The way I understand the electronic system is that it was only meant to be a public facing results platform that would give a general feel of the winners and loosers before the official figures were declared. 

The failure of the system thus does not affect the integrity of the elections but only the PR skills of IEBC. The official results are still on form 16a i presume. 



On Wed, Mar 6, 2013 at 11:57 AM, Erik Hersman <erik@zungu.com> wrote:
Valid question Edith.  The short answer is that only the people in Bomas can answer that question.  I'm looking forward to when they talk about it as well.
On Mar 6, 2013, at 11:45 AM, Edith Adera <eadera@idrc.ca> wrote:



Erik,

Key question, were these companies working in sync or providing services independently without a lead ensurin tgat everything works.

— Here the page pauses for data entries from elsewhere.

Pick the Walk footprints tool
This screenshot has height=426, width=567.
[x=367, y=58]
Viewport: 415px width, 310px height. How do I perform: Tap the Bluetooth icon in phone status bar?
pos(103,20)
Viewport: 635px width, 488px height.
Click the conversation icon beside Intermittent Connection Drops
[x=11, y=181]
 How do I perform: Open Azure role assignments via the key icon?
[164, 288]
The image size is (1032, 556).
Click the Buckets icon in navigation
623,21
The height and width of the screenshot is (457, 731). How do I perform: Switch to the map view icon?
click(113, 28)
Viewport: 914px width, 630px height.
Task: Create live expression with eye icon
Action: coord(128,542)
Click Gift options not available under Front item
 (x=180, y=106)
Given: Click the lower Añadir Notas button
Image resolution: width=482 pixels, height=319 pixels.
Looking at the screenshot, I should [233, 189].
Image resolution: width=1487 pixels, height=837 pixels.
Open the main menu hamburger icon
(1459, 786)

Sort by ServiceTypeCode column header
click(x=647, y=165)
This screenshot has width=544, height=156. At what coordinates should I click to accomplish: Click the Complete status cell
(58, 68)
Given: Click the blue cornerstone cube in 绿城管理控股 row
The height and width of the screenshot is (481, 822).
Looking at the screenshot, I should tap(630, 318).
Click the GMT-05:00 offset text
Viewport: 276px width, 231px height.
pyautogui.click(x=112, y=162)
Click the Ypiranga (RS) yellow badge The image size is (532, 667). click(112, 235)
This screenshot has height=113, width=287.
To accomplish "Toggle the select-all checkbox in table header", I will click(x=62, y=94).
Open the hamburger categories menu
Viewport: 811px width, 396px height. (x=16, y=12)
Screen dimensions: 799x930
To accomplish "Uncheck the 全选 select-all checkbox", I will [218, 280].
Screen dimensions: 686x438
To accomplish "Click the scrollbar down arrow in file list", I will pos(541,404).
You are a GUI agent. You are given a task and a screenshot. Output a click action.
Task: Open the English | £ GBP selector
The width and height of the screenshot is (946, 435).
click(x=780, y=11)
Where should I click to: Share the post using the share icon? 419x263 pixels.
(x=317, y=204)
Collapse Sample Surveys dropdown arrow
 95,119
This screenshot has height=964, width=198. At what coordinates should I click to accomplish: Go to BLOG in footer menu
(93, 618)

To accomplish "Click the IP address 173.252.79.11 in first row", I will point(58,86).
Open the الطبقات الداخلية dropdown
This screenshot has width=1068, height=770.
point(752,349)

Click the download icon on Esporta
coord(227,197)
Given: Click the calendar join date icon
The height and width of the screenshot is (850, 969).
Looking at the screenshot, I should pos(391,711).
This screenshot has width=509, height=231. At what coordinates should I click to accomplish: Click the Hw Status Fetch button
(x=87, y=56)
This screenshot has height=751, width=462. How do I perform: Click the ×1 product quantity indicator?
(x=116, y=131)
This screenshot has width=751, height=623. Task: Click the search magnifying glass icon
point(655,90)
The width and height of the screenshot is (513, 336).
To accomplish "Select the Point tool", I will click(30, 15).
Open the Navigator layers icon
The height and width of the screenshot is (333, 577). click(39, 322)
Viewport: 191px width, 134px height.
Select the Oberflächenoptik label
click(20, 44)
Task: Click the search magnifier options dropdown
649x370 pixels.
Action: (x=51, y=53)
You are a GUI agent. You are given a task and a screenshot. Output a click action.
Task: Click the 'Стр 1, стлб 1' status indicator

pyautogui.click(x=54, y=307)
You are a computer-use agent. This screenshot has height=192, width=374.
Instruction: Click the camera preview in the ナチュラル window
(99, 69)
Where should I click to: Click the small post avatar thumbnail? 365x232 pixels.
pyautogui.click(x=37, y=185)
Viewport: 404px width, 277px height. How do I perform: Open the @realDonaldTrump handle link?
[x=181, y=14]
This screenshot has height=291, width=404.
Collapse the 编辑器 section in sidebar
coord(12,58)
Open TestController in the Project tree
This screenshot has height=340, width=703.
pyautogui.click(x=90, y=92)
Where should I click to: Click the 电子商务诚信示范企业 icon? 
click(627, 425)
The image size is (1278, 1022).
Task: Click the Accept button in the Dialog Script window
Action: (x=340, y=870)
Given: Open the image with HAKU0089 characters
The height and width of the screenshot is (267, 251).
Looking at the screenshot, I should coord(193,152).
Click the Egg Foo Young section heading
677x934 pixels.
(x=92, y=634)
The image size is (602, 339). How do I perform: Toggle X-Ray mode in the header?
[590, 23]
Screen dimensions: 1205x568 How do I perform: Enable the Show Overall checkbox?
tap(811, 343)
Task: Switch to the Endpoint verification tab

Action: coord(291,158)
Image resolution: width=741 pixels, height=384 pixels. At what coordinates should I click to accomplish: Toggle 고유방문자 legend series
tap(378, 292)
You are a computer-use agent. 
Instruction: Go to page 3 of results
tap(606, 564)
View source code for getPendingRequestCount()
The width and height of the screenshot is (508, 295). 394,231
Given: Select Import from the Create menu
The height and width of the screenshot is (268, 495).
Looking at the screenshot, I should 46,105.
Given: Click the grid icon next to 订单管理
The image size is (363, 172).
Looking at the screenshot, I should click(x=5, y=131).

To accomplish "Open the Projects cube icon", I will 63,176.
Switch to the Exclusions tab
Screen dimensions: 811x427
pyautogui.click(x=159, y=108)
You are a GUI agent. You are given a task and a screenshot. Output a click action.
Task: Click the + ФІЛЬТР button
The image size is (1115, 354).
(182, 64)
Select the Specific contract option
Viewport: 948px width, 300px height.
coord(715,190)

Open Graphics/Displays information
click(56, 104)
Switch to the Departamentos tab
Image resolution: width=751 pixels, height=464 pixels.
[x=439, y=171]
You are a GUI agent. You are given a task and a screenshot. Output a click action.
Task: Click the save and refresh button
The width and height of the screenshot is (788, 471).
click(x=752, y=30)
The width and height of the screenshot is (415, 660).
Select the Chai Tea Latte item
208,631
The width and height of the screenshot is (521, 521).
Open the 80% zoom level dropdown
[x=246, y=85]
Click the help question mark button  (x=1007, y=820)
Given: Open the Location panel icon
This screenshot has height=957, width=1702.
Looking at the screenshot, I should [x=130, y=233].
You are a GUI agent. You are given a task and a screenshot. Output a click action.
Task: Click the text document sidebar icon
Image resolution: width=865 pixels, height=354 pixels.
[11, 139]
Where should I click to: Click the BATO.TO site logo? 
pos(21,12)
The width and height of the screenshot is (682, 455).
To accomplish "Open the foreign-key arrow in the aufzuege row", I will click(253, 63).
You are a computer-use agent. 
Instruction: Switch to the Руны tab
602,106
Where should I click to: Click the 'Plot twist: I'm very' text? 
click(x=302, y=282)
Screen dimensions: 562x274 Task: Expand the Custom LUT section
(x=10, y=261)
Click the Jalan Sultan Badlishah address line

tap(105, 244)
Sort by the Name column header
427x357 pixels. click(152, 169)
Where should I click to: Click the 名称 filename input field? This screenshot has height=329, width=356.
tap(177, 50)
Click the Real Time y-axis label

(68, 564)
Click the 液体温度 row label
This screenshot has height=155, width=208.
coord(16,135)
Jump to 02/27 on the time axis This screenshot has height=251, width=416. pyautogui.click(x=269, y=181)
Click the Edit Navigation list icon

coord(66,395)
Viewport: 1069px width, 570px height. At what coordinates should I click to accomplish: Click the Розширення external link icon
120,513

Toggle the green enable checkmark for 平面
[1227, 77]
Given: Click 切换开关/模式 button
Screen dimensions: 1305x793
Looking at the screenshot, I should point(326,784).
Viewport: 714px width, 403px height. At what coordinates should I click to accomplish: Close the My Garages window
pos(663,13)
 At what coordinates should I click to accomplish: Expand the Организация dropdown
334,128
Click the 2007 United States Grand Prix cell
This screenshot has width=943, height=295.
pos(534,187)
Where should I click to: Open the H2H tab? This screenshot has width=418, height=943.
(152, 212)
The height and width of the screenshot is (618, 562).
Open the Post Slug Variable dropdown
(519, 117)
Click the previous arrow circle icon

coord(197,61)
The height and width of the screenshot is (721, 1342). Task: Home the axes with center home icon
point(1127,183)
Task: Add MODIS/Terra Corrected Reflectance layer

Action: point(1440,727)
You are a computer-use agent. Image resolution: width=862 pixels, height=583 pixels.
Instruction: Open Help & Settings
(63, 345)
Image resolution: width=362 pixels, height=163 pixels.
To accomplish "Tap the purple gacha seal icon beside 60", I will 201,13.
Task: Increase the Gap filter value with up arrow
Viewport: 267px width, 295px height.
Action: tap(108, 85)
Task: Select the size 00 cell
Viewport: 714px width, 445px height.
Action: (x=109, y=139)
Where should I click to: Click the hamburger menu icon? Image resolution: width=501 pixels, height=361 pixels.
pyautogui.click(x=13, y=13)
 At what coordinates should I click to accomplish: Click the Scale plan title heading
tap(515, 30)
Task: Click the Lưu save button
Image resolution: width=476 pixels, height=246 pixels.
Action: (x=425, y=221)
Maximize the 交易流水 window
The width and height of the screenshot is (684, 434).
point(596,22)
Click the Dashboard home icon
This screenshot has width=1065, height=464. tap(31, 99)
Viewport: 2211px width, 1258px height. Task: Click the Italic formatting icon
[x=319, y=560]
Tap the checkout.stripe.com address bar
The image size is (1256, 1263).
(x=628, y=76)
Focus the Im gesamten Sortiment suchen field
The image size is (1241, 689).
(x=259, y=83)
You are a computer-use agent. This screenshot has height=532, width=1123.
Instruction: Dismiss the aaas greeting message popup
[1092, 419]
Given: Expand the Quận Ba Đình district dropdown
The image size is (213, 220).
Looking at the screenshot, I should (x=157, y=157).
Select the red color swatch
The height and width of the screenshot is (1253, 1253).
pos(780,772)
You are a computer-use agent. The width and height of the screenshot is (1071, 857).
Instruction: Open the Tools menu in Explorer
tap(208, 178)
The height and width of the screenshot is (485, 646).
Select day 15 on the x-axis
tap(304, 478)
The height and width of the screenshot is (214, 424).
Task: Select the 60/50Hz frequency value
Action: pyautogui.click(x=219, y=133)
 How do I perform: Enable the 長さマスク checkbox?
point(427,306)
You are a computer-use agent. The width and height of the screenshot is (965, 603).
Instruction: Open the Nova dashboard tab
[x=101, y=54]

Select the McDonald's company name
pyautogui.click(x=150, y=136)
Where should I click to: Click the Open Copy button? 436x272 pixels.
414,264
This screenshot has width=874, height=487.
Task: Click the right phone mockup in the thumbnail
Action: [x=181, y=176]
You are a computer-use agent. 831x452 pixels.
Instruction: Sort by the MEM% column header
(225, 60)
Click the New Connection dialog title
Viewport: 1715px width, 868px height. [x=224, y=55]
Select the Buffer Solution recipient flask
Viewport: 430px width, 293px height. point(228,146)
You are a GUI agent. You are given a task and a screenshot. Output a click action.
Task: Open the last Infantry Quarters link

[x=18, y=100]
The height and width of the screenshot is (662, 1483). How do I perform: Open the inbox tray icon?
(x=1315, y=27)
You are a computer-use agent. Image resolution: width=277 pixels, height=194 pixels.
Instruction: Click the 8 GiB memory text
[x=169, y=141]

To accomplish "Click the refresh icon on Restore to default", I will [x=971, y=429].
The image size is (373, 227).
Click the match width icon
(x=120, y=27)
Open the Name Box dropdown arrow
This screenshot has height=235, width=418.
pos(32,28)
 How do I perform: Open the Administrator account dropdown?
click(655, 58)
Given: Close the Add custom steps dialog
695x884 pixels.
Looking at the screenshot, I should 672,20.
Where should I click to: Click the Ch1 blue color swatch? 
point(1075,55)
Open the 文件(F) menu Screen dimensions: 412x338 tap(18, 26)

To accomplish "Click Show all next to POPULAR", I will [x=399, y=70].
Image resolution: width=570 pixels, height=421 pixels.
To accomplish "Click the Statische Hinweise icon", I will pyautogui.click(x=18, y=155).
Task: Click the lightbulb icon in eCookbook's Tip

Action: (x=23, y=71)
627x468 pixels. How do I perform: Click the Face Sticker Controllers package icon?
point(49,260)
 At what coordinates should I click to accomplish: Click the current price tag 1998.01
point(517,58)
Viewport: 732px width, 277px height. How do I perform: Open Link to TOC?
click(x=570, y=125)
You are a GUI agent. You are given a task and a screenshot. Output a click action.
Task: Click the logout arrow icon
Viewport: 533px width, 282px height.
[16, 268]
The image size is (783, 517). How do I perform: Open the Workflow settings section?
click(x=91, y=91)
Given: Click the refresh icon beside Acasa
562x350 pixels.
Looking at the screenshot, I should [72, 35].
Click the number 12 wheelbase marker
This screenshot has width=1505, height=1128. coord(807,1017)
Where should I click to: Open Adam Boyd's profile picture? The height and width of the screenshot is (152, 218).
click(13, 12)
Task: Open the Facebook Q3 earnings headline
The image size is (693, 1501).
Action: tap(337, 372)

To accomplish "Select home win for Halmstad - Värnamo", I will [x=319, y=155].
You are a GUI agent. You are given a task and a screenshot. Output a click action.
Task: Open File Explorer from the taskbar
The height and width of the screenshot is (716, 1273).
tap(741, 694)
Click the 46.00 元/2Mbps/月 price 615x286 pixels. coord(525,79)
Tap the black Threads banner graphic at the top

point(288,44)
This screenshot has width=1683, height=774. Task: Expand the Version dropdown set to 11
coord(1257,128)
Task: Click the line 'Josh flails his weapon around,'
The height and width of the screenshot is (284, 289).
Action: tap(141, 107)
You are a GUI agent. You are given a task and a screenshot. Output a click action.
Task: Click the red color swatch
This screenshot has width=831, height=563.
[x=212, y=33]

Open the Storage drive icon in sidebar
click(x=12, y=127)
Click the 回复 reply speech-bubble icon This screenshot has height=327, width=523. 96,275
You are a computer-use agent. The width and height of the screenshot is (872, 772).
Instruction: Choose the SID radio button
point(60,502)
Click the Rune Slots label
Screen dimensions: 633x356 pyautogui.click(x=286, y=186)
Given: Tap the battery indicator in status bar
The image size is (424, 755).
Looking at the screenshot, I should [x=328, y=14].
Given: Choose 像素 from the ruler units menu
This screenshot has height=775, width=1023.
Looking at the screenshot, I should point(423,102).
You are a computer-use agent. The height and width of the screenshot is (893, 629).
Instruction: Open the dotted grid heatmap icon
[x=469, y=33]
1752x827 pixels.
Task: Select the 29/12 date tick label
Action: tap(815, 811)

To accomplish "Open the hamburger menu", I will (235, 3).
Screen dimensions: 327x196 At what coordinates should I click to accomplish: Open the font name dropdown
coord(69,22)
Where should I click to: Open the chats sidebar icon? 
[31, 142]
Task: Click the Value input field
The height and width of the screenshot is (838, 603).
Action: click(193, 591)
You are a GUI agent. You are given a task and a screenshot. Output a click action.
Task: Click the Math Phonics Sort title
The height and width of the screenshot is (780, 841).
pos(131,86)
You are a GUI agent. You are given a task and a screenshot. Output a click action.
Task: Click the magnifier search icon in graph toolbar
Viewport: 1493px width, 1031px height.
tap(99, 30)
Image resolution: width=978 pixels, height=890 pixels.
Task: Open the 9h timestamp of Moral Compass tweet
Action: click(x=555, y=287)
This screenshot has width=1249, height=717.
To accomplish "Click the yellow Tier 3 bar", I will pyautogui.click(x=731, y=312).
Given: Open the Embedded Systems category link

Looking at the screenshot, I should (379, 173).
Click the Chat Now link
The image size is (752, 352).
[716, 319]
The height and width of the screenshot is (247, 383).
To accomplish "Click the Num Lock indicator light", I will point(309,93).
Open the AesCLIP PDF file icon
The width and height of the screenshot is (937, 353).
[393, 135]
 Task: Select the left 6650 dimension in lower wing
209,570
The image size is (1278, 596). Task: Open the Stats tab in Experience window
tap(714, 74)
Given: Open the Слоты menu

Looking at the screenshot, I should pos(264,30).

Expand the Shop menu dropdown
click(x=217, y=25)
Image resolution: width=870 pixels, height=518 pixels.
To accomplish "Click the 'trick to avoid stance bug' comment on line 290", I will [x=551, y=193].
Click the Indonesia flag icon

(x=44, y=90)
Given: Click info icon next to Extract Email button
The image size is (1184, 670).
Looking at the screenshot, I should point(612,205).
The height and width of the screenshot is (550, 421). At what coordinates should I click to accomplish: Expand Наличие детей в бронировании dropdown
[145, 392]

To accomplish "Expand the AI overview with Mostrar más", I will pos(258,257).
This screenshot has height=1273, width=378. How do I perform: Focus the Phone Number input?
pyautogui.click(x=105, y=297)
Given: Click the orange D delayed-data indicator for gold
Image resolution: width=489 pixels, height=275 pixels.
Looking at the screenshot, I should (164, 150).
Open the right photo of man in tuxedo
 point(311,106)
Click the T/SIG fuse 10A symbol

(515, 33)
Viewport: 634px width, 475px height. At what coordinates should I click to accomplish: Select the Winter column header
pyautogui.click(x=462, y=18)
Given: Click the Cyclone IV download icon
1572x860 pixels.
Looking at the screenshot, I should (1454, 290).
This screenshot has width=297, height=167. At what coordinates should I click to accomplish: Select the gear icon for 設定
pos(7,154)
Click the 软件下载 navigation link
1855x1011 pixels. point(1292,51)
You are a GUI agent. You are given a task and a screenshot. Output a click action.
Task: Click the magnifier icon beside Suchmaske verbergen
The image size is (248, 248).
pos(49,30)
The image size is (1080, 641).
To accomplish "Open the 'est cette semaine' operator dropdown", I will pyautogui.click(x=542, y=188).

The demo seems to have failed as per article circulated by Muthoni, why were these not addresed as the same problems were experienced during the`live show`.

Hard to understand.

Why not use one integrated system?



____________________________________
From: kictanet [kictanet-bounces+eadera=idrc.ca@lists.kictanet.or.ke] on behalf of Erik Hersman [erik@zungu.com]
Sent: Wednesday, March 06, 2013 1:52 AM
To: Edith Adera
Cc: KICTAnet ICT Policy Discussions
Subject: Re: [kictanet] Has the ICT Sector Failed?

Agreed with Evans here.

Every single tech system has problems, that IEBC does as well should be no surprise.  I've been spending last night and this morning trying to better understand how the IEBC's data flow works, their lack of clarity here is the only problem that I can find.  You can see my questions, sources and even the IEBC RFP for the system here: http://iebctechkenya.tumblr.com/

 *   Polling station uses Safaricom SIM cards »
 *   App installed in phone, proprietary software from IFES »
 *   Transmitted via Safaricom’s VPN »
 *   Servers hosted/managed by Next  Technologies (needs confirmation) »
 *   Google hosted website at http://vote.iebc.or.ke »
 *   Google hosted API at http://api.iebc.or.ke

You'll note that, besides the IEBC itself, there are at least 4 (large) organizations that have to be in sync in order for the system to work (Safaricom, IFES, Next Technologies, and Google).  That's no small task, and as you can see by the list of companies involved, these are largely not local companies.


Erik Hersman

www.ushahidi.com<http://www.ushahidi.com/> | www.iHub.co.ke<http://www.ihub.co.ke/>
www.whiteafrican.com<http://www.afrigadget.com/> | @whiteafrican<http://twitter.com/whiteafrican>

On Mar 6, 2013, at 9:42 AM, Evans Ikua <ikua.evans@gmail.com<mailto:ikua.evans@gmail.com>> wrote:

Edith, I beg to differ. Its not ICT that has failed here. Its the processes. Just throwing some expensive servers and plenty of bandwidth at a problem will not solve it. The top leadership has to fully understand their organization's ICT strategy. They have to internalize the opportunities that technology brings to the table, as well as the inherent risks that come with it. This cannot be left to techies, however good they may be. The reason being that if the organization that you lead fails (and the reason was technology), its you who is answerable, not the techies. This is the spirit of IT Governance.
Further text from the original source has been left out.